ああ……。櫂柚も朱里と同じだったんだ。全てはエドのため、帝国のため、自らをかけた覚悟が達成した微笑み。
朱里はエドの前で跪き、頭を下げたまま言った。
「碧海帝国王子、エドガー殿下。このたびの不始末、どのような処分もうけます。私と櫂柚の首を捧げますので、臣下達には寛大なご処置を」
毅然とした態度でエドに対した朱里に刺激されたように、呆然としたままだったエドが怒りの表情を浮かべた。朱里の頬を叩き立ち上がる。
「朱里。死ぬ事は許さぬ。生きて罰を受けよ」
エドの表情はいつもの無愛想な顔になっていた。でも私はわかっている。この表情はエドの仮面だ。本当の気持ちを押し隠して表情を作っている。
エドの目にだけ真意が垣間見えた。今にも泣きそうなほど悲しげな目の色だった。
その後しばらくはエドは大忙しだった。朱里を捕縛し、櫂柚の遺体を処理し、本国と連携をとって反対派の人間達の粛正にまでとりかかった。
その間、私達一行はカナーン公国に足止めされ、私とアルとジルは暇をもてあましていた。

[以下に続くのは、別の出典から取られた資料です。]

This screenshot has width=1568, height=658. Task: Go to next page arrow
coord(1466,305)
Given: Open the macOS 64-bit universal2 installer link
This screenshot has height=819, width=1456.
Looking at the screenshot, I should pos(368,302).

「朱里殿は蟄居謹慎の処分になるそうですよ。帝位継承権は剥奪されないそうですから、ずいぶんと甘い処分です。まだ成人したばかりで、櫂柚にそそのかされただけという事も考慮されたのでしょうね」
どこから調べてきたのか、ジルはそんな事を教えてくれた。
「死んだ櫂柚が全ての罪を被ったのね。信じられない。命もかけて、死んでも不名誉のまま。それでも櫂柚さん、本望だったのかな」
「本望でしょう。本当に忠義心の固まりのような方でしたね。明殿を襲った時も迫真の演技でした」
「演技だったのかな? あれ」
「演技でしょうね。手加減していなければ、本をぶつけた程度で、私達が逃げられるはずがない」
演技だったならそれはそれで迫真すぎて怖い。アカデミー賞ものだよ。
「それより、いいんですか? こんな所でのんびりしてて。最近エドガー殿下に会っていらっしゃらないでしょう」
「だってエド忙しそうだもん。邪魔しちゃ悪いし」
「そうですか。逃げてるのかと思いました」
ジルに痛いところを突かれて、私は顔をしかめた。エドは2人に裏切られ、それが自分のためにした事だったと知ってショックを受けているはずだ。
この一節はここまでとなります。